*Document text*
Skip to content

S2AM3D: Scale-controllable Part Segmentation of 3D Point Clouds

Conference: CVPR2026 arXiv: 2512.00995 Code: Project Page Area: 3D Vision Keywords: Point cloud part segmentation, multi-granularity control, contrastive learning, 2D-3D joint supervision, SAM

TL;DR

This paper presents S2AM3D, a point cloud part segmentation framework that integrates 2D pretrained priors with 3D contrastive supervision. A point-consistent encoder produces globally coherent per-point features, while a scale-aware prompt decoder enables continuously controllable segmentation granularity. The method substantially outperforms existing approaches across multiple benchmarks.

Background & Motivation

Part-level segmentation of point clouds is a critical task bridging fine-grained geometric detail and high-level semantic understanding, with important applications in 3D content creation, robotic manipulation, and reverse engineering. Existing methods face three key challenges:

  1. Poor generalization of native 3D methods: High-quality 3D part annotations are costly, and existing datasets are limited in scale and category diversity (e.g., ShapeNet-Part, PartNet), severely constraining generalization to open-domain shapes.
  2. Cross-view inconsistency of 2D prior-based methods: Methods that apply 2D models such as SAM to rendered views and fuse results suffer from cross-view inconsistencies under occlusion, elongated structures, and complex topology, accumulating errors that degrade global 3D coherence.
  3. Inflexible granularity control: Feature-clustering methods such as PartField rely on post-processing clustering, yielding discontinuous and unintuitive control; prompt-based methods such as Point-SAM lack explicit granularity control mechanisms.

Method

Overall Architecture

S2AM3D adopts a decoupled training strategy with two stages:

  • Stage 1: Train a Point-Consistent Part Encoder that fuses 2D segmentation priors with 3D contrastive supervision to produce globally consistent per-point features.
  • Stage 2: Freeze the encoder and train a Scale-Aware Prompt Decoder conditioned on a point prompt index \(p\) and an optional scale prompt \(s \in [0,1]\) for flexible part segmentation.

Given input point cloud \(\mathbf{P} \in \mathbb{R}^{N \times 3}\), the encoder outputs per-point features \(\mathbf{F} \in \mathbb{R}^{N \times D}\), and the decoder produces a probability mask \(\hat{\mathbf{m}} \in [0,1]^N\).

*Dataset records*
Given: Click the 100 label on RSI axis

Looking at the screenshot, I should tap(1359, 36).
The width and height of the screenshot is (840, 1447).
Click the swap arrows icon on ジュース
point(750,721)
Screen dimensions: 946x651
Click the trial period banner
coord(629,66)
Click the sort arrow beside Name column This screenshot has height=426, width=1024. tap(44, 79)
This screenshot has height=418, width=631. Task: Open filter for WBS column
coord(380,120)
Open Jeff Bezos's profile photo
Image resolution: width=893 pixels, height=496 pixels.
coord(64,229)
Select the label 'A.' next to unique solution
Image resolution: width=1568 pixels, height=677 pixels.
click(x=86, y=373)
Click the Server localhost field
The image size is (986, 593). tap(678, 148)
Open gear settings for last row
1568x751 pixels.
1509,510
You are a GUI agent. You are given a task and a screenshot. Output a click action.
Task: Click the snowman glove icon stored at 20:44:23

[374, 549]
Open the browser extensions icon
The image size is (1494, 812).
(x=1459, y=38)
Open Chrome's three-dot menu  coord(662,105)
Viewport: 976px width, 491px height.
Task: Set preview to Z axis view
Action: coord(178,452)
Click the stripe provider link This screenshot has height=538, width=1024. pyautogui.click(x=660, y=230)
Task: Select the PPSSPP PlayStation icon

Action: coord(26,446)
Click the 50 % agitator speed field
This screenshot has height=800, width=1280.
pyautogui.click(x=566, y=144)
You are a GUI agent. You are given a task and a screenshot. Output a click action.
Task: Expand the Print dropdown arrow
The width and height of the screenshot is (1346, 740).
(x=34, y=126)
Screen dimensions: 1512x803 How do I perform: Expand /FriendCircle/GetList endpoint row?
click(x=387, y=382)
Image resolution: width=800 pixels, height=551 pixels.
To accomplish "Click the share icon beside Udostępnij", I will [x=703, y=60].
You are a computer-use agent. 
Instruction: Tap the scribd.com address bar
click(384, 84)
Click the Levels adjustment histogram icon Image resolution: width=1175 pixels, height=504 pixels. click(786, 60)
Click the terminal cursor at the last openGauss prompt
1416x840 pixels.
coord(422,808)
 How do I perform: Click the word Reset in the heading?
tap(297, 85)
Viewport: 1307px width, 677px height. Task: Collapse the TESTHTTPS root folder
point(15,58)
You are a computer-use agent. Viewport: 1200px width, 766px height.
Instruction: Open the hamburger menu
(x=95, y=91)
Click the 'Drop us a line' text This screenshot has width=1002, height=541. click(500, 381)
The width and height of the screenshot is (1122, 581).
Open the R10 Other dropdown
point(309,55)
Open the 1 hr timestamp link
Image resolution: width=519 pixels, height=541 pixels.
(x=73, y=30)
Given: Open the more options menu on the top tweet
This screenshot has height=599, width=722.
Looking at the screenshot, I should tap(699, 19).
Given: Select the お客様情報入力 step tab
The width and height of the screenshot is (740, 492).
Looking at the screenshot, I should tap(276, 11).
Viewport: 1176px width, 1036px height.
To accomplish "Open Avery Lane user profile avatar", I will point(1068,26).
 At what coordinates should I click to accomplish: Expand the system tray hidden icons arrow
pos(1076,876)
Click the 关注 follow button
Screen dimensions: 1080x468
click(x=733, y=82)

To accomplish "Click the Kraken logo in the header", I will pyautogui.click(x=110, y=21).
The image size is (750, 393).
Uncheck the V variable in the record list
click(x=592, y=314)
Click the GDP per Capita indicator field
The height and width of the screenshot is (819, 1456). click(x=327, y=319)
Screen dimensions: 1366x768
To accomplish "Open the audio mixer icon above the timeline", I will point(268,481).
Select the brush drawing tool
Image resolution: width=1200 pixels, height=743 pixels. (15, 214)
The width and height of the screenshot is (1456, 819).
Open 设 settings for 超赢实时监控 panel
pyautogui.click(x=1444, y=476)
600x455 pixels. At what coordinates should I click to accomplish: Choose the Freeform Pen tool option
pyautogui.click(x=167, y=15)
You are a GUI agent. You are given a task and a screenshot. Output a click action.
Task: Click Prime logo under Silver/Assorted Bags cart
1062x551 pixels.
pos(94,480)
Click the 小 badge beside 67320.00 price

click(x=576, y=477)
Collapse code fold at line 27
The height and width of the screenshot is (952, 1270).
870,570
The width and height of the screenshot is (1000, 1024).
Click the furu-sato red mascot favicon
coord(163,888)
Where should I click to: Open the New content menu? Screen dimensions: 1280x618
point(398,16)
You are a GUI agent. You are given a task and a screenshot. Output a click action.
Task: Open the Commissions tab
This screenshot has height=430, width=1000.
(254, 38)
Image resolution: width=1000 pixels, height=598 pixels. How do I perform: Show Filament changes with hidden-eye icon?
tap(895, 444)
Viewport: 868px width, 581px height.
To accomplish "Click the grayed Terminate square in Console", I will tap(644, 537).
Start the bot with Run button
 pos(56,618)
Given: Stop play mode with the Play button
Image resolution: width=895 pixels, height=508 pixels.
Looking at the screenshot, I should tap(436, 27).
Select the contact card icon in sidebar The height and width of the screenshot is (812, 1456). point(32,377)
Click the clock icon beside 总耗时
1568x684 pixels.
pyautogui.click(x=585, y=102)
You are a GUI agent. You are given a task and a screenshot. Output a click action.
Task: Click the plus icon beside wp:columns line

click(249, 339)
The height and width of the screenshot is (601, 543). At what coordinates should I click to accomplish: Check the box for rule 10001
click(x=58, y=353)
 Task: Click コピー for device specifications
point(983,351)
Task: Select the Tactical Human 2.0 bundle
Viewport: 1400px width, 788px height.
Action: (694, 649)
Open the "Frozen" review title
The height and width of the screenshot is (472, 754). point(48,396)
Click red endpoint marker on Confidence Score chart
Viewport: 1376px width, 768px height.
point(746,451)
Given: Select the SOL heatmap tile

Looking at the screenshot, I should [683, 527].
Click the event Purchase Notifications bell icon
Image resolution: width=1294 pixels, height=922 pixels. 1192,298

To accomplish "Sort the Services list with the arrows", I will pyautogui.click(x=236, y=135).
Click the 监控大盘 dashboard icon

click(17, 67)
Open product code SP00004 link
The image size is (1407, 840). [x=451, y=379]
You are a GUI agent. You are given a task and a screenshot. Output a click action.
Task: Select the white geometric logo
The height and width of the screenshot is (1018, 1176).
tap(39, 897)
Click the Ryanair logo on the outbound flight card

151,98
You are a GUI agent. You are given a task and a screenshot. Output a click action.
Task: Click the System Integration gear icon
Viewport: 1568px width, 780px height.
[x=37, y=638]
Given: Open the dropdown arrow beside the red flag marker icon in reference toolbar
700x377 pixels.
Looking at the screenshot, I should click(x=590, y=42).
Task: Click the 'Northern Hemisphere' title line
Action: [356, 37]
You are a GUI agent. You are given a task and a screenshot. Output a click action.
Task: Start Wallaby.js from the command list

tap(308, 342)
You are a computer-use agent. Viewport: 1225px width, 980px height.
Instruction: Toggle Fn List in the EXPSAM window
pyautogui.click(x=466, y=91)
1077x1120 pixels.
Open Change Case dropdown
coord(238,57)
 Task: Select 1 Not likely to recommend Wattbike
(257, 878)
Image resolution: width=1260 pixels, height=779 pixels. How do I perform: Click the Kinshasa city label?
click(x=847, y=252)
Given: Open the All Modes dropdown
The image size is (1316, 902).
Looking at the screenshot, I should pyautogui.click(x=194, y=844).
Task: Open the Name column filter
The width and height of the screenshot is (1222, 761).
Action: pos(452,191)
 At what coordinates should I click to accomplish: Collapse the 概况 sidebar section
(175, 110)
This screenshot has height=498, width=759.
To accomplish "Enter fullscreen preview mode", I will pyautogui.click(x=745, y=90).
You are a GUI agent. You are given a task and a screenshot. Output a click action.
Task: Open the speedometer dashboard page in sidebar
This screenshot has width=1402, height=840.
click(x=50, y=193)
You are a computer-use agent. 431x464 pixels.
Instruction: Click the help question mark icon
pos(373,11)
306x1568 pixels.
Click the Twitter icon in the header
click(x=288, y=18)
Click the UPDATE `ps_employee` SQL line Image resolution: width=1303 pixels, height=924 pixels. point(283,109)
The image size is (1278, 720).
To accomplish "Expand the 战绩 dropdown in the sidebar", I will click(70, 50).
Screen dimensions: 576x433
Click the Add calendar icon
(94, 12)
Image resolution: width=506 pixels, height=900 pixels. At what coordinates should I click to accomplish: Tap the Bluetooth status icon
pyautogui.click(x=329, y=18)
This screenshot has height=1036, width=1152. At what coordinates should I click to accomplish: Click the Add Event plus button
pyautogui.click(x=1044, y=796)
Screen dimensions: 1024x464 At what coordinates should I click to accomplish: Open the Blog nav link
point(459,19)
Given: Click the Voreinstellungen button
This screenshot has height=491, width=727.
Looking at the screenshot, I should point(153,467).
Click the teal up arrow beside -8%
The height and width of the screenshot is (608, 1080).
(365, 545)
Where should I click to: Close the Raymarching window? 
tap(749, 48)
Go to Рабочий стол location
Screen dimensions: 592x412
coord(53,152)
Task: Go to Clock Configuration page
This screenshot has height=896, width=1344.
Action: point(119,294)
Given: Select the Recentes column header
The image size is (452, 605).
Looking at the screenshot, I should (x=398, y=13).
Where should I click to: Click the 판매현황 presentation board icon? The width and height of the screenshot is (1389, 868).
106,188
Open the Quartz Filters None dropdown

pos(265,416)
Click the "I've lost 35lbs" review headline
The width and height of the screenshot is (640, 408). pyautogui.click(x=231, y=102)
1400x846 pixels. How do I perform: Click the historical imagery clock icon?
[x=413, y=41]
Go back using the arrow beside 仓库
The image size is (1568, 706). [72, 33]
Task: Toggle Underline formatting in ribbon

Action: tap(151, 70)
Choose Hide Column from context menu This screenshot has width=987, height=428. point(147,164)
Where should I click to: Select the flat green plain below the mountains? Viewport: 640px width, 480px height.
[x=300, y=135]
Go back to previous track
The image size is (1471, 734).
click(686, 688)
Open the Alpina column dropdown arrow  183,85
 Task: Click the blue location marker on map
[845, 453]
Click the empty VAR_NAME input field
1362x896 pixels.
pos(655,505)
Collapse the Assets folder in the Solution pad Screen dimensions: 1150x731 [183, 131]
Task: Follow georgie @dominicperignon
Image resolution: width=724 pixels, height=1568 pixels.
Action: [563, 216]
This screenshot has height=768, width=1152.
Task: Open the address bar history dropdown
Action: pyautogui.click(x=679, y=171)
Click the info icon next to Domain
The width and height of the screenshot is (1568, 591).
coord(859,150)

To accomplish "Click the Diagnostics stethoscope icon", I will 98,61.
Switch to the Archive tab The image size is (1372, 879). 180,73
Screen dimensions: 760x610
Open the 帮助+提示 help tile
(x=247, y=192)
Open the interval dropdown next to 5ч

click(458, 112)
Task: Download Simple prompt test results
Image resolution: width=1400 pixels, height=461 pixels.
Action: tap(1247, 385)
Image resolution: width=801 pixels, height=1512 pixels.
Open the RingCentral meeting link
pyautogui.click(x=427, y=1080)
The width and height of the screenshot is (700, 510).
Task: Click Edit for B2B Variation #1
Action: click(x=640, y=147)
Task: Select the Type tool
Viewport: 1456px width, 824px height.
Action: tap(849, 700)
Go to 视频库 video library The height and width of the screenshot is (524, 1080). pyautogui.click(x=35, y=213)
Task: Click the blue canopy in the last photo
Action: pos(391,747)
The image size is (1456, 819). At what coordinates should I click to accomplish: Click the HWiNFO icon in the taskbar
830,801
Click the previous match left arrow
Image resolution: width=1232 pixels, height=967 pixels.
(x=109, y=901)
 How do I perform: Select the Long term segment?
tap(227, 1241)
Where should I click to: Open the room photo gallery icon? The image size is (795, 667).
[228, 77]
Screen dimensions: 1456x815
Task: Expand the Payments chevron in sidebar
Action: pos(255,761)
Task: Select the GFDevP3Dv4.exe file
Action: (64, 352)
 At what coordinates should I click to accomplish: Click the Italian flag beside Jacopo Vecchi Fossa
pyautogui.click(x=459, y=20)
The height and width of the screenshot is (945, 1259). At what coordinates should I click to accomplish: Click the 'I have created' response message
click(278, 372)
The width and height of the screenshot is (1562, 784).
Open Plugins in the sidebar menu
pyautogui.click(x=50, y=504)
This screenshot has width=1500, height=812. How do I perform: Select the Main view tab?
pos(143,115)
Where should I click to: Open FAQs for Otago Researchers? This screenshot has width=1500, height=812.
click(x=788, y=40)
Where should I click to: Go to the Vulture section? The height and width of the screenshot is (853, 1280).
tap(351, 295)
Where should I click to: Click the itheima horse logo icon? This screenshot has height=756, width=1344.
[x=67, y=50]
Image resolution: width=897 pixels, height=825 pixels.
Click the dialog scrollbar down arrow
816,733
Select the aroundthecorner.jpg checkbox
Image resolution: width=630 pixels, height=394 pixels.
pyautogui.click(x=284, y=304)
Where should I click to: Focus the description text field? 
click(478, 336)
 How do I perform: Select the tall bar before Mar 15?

*Problem set*
[1] Decide whether each statement below agrees with the S2AM3D summary. Answer yes or no for each, and quote the words from the text that settle it.
(a) In the second stage, the encoder is trained together with the decoder.
(b) PartField is described as relying on post-processing clustering.
(c) The paper is listed under the conference CVPR2026.
[2] Write out the part of the S2AM3D summary that begins at the words "This paper presents" and stops after "across multiple benchmarks.", switching "per-point features" to "point-wise features" throughout.
[3] Answer these questions from the S2AM3D summary.
(a) Which datasets are given as examples of datasets limited in scale and category diversity?
(b) What does the decoder produce?
(c) Which applications of part-level point cloud segmentation are named?

*Exercise responses*
[1]
(a) No: "Freeze the encoder and train a Scale-Aware Prompt Decoder"
(b) Yes: "Feature-clustering methods such as PartField rely on post-processing clustering"
(c) Yes: "Conference: CVPR2026"

[2]
This paper presents S2AM3D, a point cloud part segmentation framework that integrates 2D pretrained priors with 3D contrastive supervision. A point-consistent encoder produces globally coherent point-wise features, while a scale-aware prompt decoder enables continuously controllable segmentation granularity. The method substantially outperforms existing approaches across multiple benchmarks.

[3]
(a) ShapeNet-Part and PartNet.
(b) The decoder produces a probability mask.
(c) 3D content creation, robotic manipulation, and reverse engineering.